Sunday Independent (Ireland)

Amuse bouche... Competitiv­e weaning

- SARAH CADEN

Breastfeed­ing had been a doddle, Karen decided, while organising what Casper was having for his three main meals the following day. Casper was in the mush-with-bits phase, and it was going well.

She could say this to just about no one, though. The world of weaning was a lonely place.

Karen hadn’t seen it coming. She had been so relieved to get through the breastfeed­ing minefield, that she hadn’t imagined worse to come.

To their credit, neither Karen’s mother nor granny said a word when she switched three-monthold Casper to the bottle. Karen had expected an ‘I told you so’.

Her mother thought breastfeed­ing was a male conspiracy against women, while her granny believed it was for “Africa, where they aren’t able to keep bottles clean”.

In fact, it was Karen’s breastfeed­ing support group who couldn’t keep their mouths shut. “Would you not wait until he’s on solids?” one of the mothers had pleaded “Breastfed babies have far better evolved tastebuds.” God, Karen would love to go back there now and show them Casper sucking sweet potato through that vaguely disgusting independen­t-feeding gizmo. That would show them.

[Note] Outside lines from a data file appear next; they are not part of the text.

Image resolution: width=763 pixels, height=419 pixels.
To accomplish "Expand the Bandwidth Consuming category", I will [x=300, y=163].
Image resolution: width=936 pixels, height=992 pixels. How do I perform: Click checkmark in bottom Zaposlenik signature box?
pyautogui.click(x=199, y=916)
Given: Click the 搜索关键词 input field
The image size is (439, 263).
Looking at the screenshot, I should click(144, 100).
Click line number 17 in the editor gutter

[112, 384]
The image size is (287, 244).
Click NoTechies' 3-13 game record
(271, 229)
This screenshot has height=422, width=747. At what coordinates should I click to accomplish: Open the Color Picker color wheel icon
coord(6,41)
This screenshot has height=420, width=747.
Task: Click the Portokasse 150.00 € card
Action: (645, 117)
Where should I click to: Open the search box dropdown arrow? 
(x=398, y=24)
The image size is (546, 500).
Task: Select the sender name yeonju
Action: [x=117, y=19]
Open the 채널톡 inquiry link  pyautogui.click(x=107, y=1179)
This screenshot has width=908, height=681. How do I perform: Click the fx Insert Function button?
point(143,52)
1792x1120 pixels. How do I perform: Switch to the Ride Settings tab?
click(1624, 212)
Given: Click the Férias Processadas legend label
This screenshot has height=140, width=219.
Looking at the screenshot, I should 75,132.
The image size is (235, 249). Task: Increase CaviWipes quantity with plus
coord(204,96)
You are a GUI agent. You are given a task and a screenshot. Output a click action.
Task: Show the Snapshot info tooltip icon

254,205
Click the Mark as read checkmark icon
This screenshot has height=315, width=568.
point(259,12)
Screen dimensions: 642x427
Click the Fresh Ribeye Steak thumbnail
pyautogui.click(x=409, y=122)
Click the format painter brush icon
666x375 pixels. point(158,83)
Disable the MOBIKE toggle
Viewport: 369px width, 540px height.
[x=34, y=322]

If Karen’s mother and granny had kept it buttoned on the boobto-bottle front, they had enjoyed exchanging eye-rolling glances when Karen puffed with pride over his dinner of mushed home-made smoked-fish pie, followed by mashed mango. “They eat anything at that age,” said granny. “Give it a year and he’ll be picking out the veg.”

“Or eating only white food,” said mammy.

“Yes, like when you were small, Karen,” said granny.

If the breastfeed­ing was a competitiv­e sport, then the weaning was the Olympics.

Karen’s friends in the yoga-withbaby group were exhausting, all trying to out-papaya each other and competing to have the baby who loved spinach more than any baby in the world, ever. At the moment, Karen’s greatest and only support was the baby-weaning cookbook, whose author smiled at her nonjudgmen­tally from the cover and would never never tell a soul about the day that Casper turned down turnip. That was a proper support through the difficult first year.